PARIS (Reuters) - La cour d’appel de Paris refuse de remettre à l’Espagne Jean-François Lefort, un Français soupçonné de complicité avec l’ETA, confirmant ainsi une jurisprudence restrictive sur le mandat d’arrêt européen. Un juge antiterroriste de Madrid souhaitait entendre Jean-François Lefort, 34 ans, en tant que "responsable principal en France d’Askatasuna", une structure qui s’occupe des détenus indépendantistes basques. La cour a refusé de suivre le parquet général qui était favorable à l’exécution du mandat d’arrêt. Elle a suivi une jurisprudence établie le 9 juillet dernier par la Cour de cassation dans une procédure similaire visant trois Français militants de l’organisation de jeunesse basque Segi, interdite en Espagne. La Cour de cassation avait alors estimé impossible de remettre des citoyens français à une justice étrangère lorsque les faits dénoncés avaient été "commis en tout ou en partie sur le territoire français". La procédure du mandat d’arrêt européen a remplacé l’an dernier l’extradition. Elle a été conçue pour accélérer les procédures et élargir la coopération. Auparavant, la France excluait avant tout examen les demandes d’extradition de ses nationaux et celles qui concernaient des faits commis sur son territoire.
Dans l’affaire Lefort, le parquet avait estimé à l’audience que le mandat d’arrêt européen imposait par nature de "faire confiance aux juges espagnols, même pour juger un Français et même pour juger des faits commis en France". Jean-François Lefort est écroué en France depuis décembre dans une autre affaire où il est soupçonné d’avoir participé à l’hébergement du n°1 présumé de l’ETA, Mikel Albizu, dit "Antza". Il est mis en examen pour "association de malfaiteurs en relation avec une entreprise terroriste". Askatasuna ("Liberté" en basque), tolérée en France, a été déclarée illégale par un tribunal d’instruction espagnol en février 2002 et classée comme terroriste par l’Union européenne. Selon Madrid et Bruxelles, elle collecte des fonds et soutient le "complexe ETA".

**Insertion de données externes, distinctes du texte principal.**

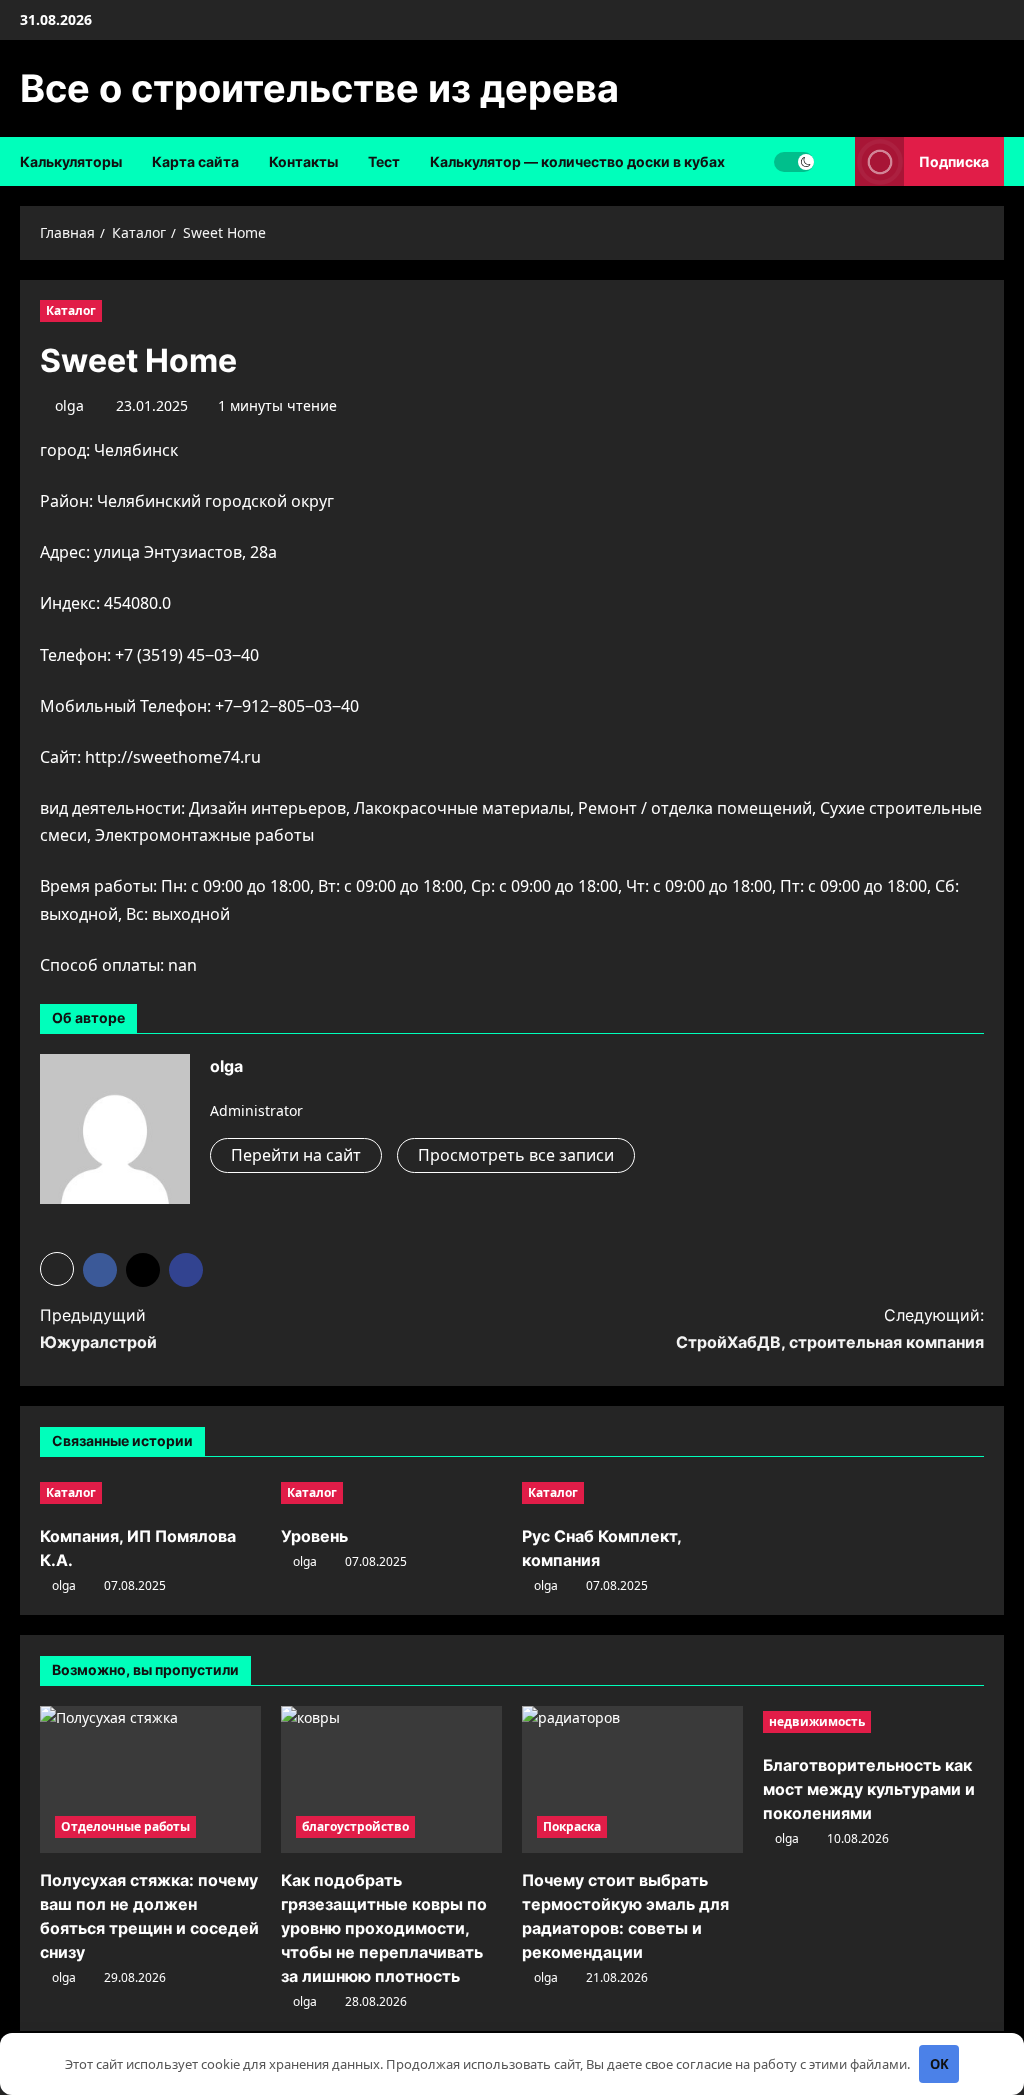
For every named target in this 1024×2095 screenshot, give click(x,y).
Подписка (954, 161)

Un feu vert de la chambre de l’instruction aurait pu entraîner une vague de demandes similaires de Madrid, car les juges espagnols ont engagé une nouvelle stratégie contre l’ETA, déclarant illégaux le parti Batasuna et des mouvements considérés comme ses satellites. Cette stratégie a obtenu un certain succès avec une baisse notoire des activités de l’ETA.